#### Aim of the exercise
Recast the lines of the material that follows as a JSON list of strings, one string per line, leaving out blank lines.

** start Extracted material **

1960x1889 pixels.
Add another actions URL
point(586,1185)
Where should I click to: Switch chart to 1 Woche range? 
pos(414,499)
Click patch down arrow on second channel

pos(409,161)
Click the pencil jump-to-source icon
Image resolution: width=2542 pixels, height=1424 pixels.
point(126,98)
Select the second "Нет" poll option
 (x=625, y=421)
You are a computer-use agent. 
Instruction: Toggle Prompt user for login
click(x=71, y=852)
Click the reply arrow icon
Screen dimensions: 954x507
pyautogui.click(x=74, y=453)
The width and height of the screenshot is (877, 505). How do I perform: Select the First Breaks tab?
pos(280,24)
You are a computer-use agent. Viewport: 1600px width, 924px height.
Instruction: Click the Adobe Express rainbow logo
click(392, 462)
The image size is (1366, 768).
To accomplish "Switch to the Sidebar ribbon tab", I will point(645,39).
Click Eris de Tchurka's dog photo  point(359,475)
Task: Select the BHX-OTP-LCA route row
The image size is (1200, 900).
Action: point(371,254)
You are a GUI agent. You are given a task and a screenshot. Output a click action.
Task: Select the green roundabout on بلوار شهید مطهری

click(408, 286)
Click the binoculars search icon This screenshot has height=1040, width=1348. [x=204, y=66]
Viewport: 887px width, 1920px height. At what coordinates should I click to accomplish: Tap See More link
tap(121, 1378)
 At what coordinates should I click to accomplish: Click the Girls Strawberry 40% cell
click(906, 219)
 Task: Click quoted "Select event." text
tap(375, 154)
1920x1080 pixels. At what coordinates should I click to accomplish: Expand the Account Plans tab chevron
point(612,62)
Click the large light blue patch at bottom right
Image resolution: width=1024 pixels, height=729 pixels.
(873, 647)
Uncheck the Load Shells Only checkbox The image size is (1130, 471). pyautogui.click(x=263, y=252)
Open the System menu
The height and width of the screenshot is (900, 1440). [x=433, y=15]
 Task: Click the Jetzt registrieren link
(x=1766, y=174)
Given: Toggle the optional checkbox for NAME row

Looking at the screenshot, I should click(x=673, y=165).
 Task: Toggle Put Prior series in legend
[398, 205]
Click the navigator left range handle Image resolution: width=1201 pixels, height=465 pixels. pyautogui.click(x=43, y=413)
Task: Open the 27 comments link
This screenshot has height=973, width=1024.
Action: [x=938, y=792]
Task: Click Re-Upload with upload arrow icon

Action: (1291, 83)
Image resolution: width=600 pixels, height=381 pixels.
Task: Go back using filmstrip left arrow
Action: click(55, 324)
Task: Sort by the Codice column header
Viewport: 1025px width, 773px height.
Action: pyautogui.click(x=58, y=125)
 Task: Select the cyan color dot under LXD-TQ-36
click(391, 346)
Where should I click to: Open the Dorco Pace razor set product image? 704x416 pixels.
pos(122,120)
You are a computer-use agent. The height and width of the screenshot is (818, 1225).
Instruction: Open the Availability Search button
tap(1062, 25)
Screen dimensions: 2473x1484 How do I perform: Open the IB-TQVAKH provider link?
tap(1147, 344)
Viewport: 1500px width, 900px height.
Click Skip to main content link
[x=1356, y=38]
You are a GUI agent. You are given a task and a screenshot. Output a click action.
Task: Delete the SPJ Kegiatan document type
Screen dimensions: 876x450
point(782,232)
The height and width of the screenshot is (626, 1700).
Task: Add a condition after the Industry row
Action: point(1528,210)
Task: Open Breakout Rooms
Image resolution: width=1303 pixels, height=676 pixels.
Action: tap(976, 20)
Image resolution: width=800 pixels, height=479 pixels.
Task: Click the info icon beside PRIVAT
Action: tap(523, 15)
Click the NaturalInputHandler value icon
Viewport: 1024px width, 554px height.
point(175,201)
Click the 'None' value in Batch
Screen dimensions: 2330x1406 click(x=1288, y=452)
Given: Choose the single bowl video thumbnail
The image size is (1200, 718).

** end Extracted material **

#### Exercise output
[
  "1960x1889 pixels.",
  "Add another actions URL",
  "point(586,1185)",
  "Where should I click to: Switch chart to 1 Woche range? ",
  "pos(414,499)",
  "Click patch down arrow on second channel",
  "pos(409,161)",
  "Click the pencil jump-to-source icon",
  "Image resolution: width=2542 pixels, height=1424 pixels.",
  "point(126,98)",
  "Select the second \"Нет\" poll option",
  " (x=625, y=421)",
  "You are a computer-use agent. ",
  "Instruction: Toggle Prompt user for login",
  "click(x=71, y=852)",
  "Click the reply arrow icon",
  "Screen dimensions: 954x507",
  "pyautogui.click(x=74, y=453)",
  "The width and height of the screenshot is (877, 505). How do I perform: Select the First Breaks tab?",
  "pos(280,24)",
  "You are a computer-use agent. Viewport: 1600px width, 924px height.",
  "Instruction: Click the Adobe Express rainbow logo",
  "click(392, 462)",
  "The image size is (1366, 768).",
  "To accomplish \"Switch to the Sidebar ribbon tab\", I will point(645,39).",
  "Click Eris de Tchurka's dog photo  point(359,475)",
  "Task: Select the BHX-OTP-LCA route row",
  "The image size is (1200, 900).",
  "Action: point(371,254)",
  "You are a GUI agent. You are given a task and a screenshot. Output a click action.",
  "Task: Select the green roundabout on بلوار شهید مطهری",
  "click(408, 286)",
  "Click the binoculars search icon This screenshot has height=1040, width=1348. [x=204, y=66]",
  "Viewport: 887px width, 1920px height. At what coordinates should I click to accomplish: Tap See More link",
  "tap(121, 1378)",
  " At what coordinates should I click to accomplish: Click the Girls Strawberry 40% cell",
  "click(906, 219)",
  " Task: Click quoted \"Select event.\" text",
  "tap(375, 154)",
  "1920x1080 pixels. At what coordinates should I click to accomplish: Expand the Account Plans tab chevron",
  "point(612,62)",
  "Click the large light blue patch at bottom right",
  "Image resolution: width=1024 pixels, height=729 pixels.",
  "(873, 647)",
  "Uncheck the Load Shells Only checkbox The image size is (1130, 471). pyautogui.click(x=263, y=252)",
  "Open the System menu",
  "The height and width of the screenshot is (900, 1440). [x=433, y=15]",
  " Task: Click the Jetzt registrieren link",
  "(x=1766, y=174)",
  "Given: Toggle the optional checkbox for NAME row",
  "Looking at the screenshot, I should click(x=673, y=165).",
  " Task: Toggle Put Prior series in legend",
  "[398, 205]",
  "Click the navigator left range handle Image resolution: width=1201 pixels, height=465 pixels. pyautogui.click(x=43, y=413)",
  "Task: Open the 27 comments link",
  "This screenshot has height=973, width=1024.",
  "Action: [x=938, y=792]",
  "Task: Click Re-Upload with upload arrow icon",
  "Action: (1291, 83)",
  "Image resolution: width=600 pixels, height=381 pixels.",
  "Task: Go back using filmstrip left arrow",
  "Action: click(55, 324)",
  "Task: Sort by the Codice column header",
  "Viewport: 1025px width, 773px height.",
  "Action: pyautogui.click(x=58, y=125)",
  " Task: Select the cyan color dot under LXD-TQ-36",
  "click(391, 346)",
  "Where should I click to: Open the Dorco Pace razor set product image? 704x416 pixels.",
  "pos(122,120)",
  "You are a computer-use agent. The height and width of the screenshot is (818, 1225).",
  "Instruction: Open the Availability Search button",
  "tap(1062, 25)",
  "Screen dimensions: 2473x1484 How do I perform: Open the IB-TQVAKH provider link?",
  "tap(1147, 344)",
  "Viewport: 1500px width, 900px height.",
  "Click Skip to main content link",
  "[x=1356, y=38]",
  "You are a GUI agent. You are given a task and a screenshot. Output a click action.",
  "Task: Delete the SPJ Kegiatan document type",
  "Screen dimensions: 876x450",
  "point(782,232)",
  "The height and width of the screenshot is (626, 1700).",
  "Task: Add a condition after the Industry row",
  "Action: point(1528,210)",
  "Task: Open Breakout Rooms",
  "Image resolution: width=1303 pixels, height=676 pixels.",
  "Action: tap(976, 20)",
  "Image resolution: width=800 pixels, height=479 pixels.",
  "Task: Click the info icon beside PRIVAT",
  "Action: tap(523, 15)",
  "Click the NaturalInputHandler value icon",
  "Viewport: 1024px width, 554px height.",
  "point(175,201)",
  "Click the 'None' value in Batch",
  "Screen dimensions: 2330x1406 click(x=1288, y=452)",
  "Given: Choose the single bowl video thumbnail",
  "The image size is (1200, 718)."
]